## Provided records
---+---

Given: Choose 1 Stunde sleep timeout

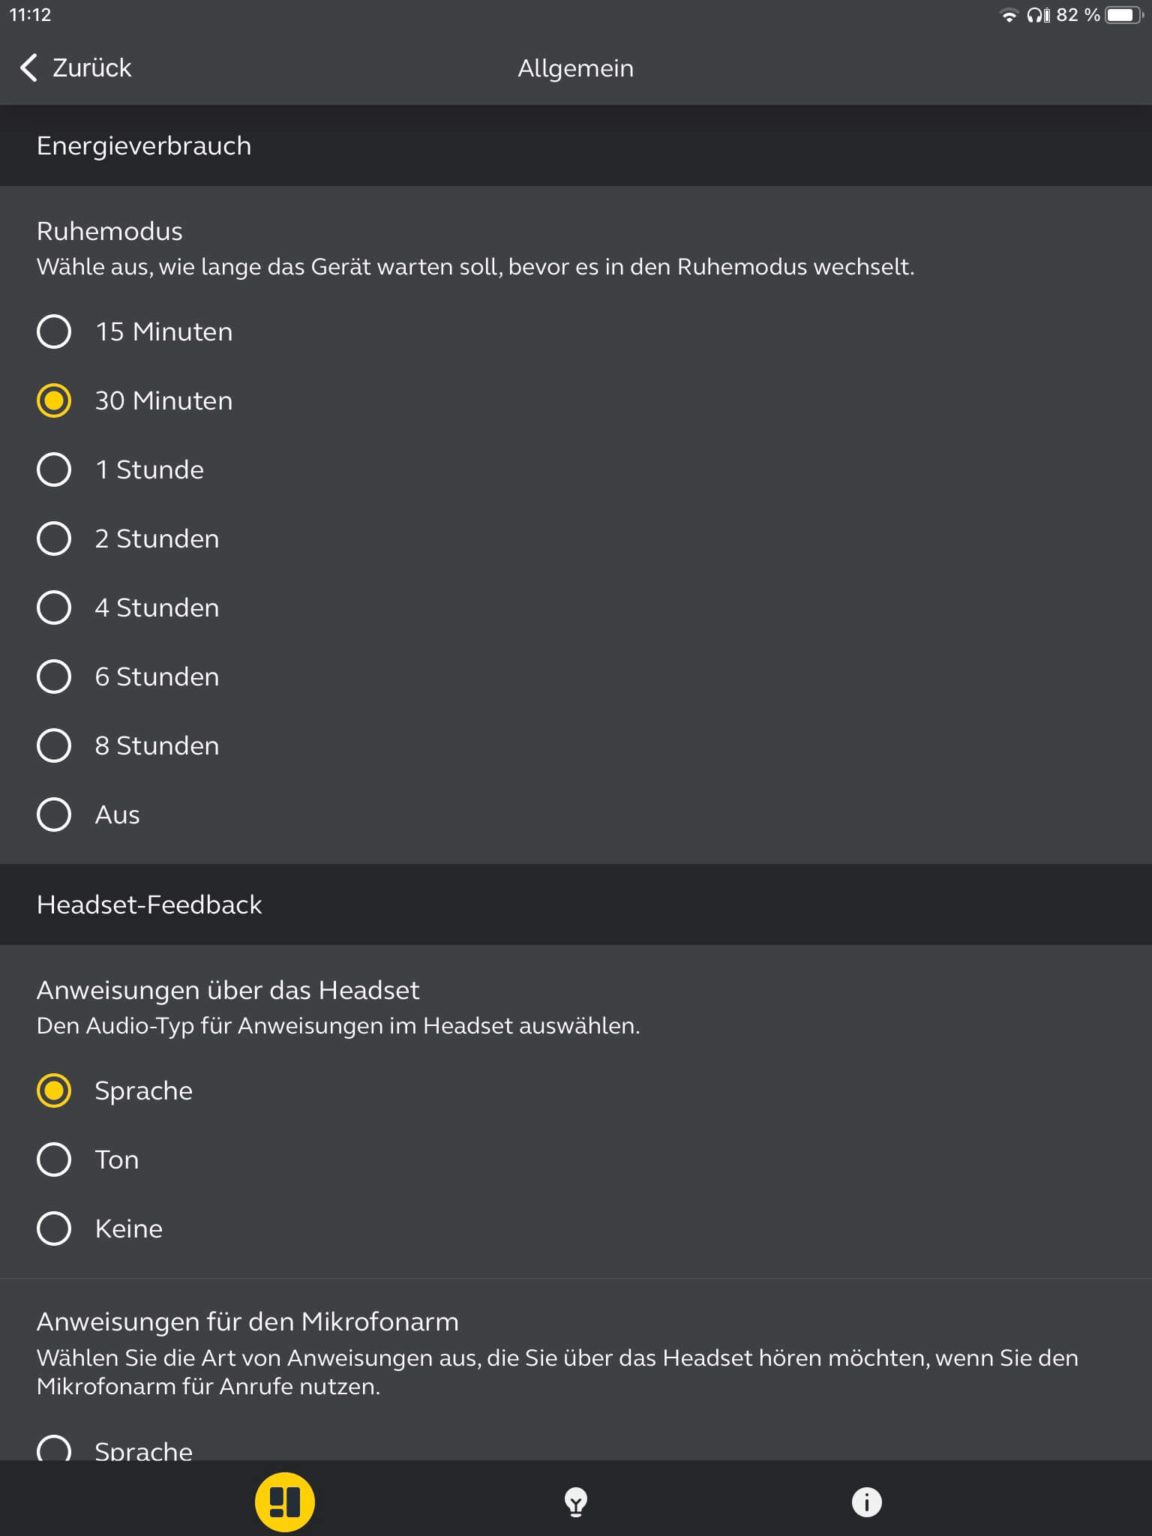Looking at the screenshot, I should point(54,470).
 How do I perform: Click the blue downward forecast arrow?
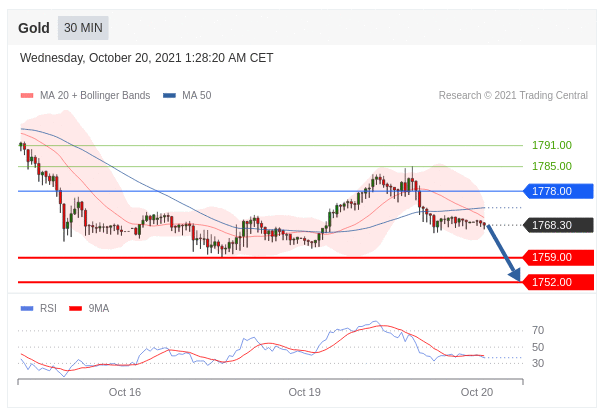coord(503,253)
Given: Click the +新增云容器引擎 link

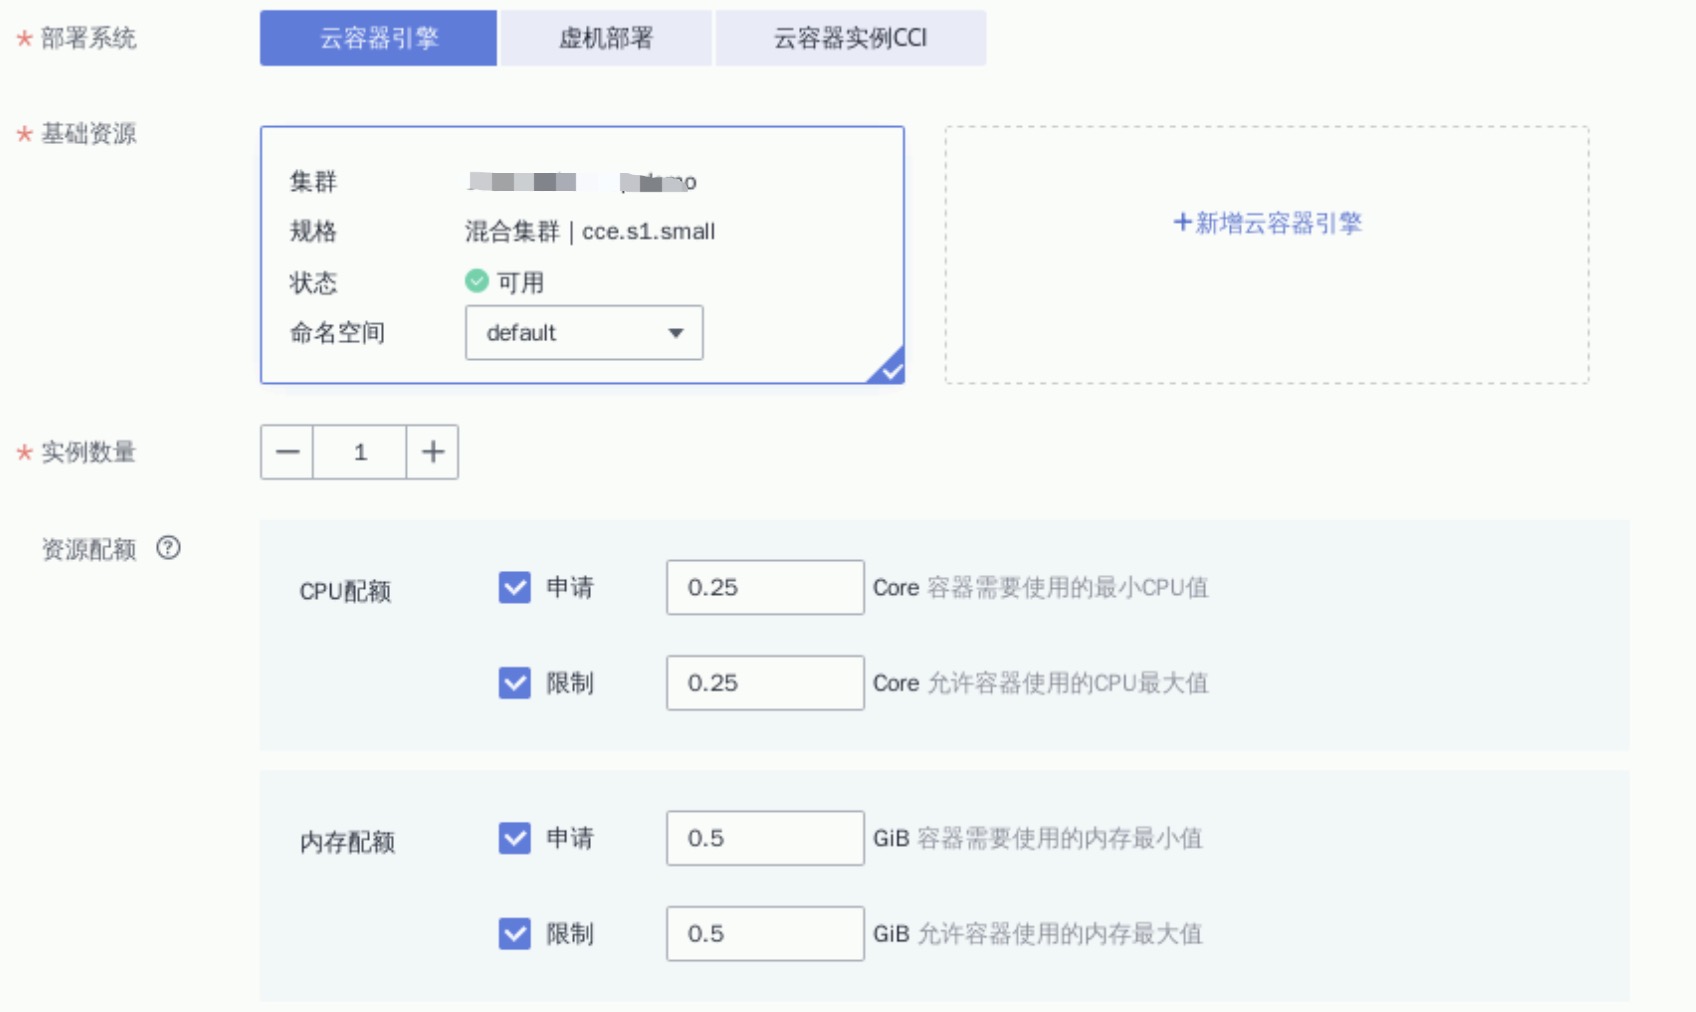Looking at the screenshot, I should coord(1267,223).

---+---

## The problem
Give the data again exactly as it stands, apart from the pictures.

## Exercise response
Given: Choose 1 Stunde sleep timeout

Looking at the screenshot, I should point(54,470).
 How do I perform: Click the blue downward forecast arrow?
coord(503,253)
Given: Click the +新增云容器引擎 link

Looking at the screenshot, I should coord(1267,223).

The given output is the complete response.